● HOW TO COMPLETE THIS TASK:
Excerpt from the entries below: please repeat exactly the lines from the one containing "Given: Open the" through the last one, both ends included, with no pictures.

START SOURCE RECORDS

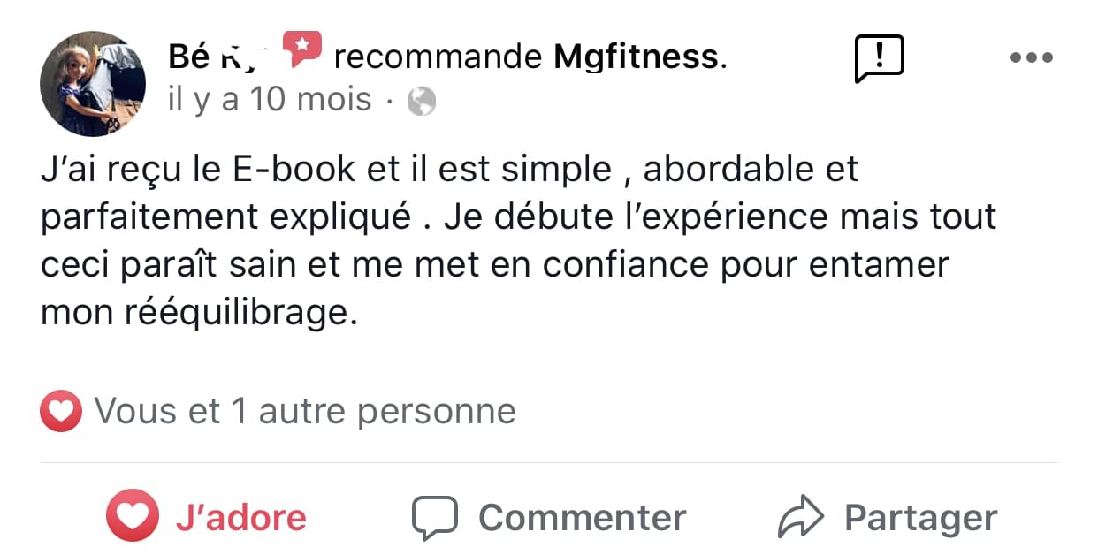Open the Mgfitness page link
Image resolution: width=1098 pixels, height=555 pixels.
[636, 57]
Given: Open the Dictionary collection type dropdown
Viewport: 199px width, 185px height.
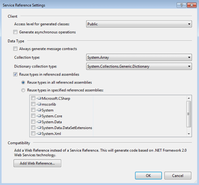Looking at the screenshot, I should 139,67.

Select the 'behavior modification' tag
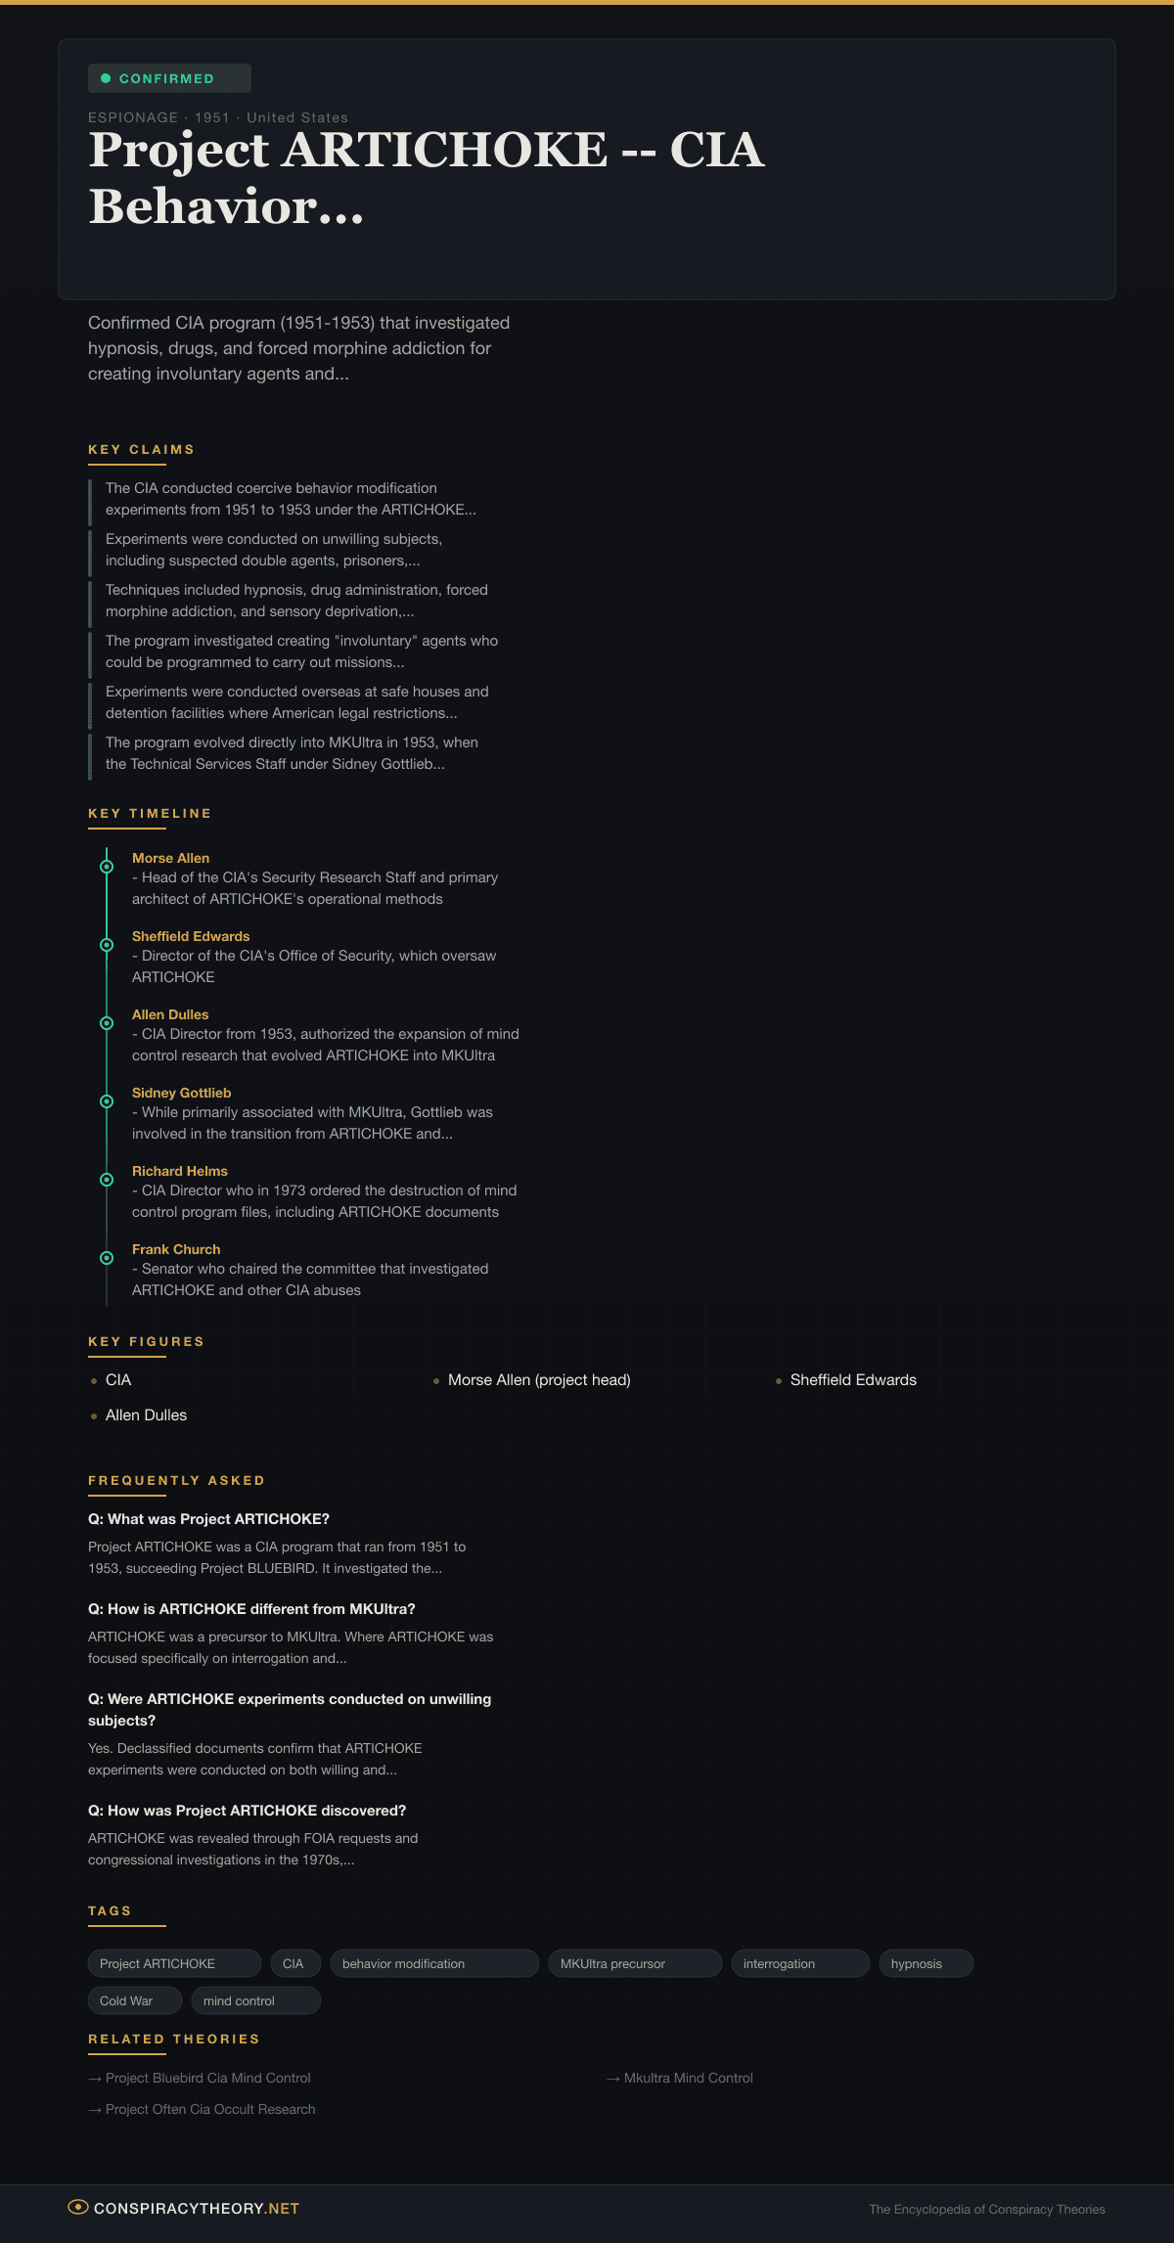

END SOURCE RECORDS

● FINISHED TASK:
Given: Open the Dictionary collection type dropdown
Viewport: 199px width, 185px height.
Looking at the screenshot, I should 139,67.

Select the 'behavior modification' tag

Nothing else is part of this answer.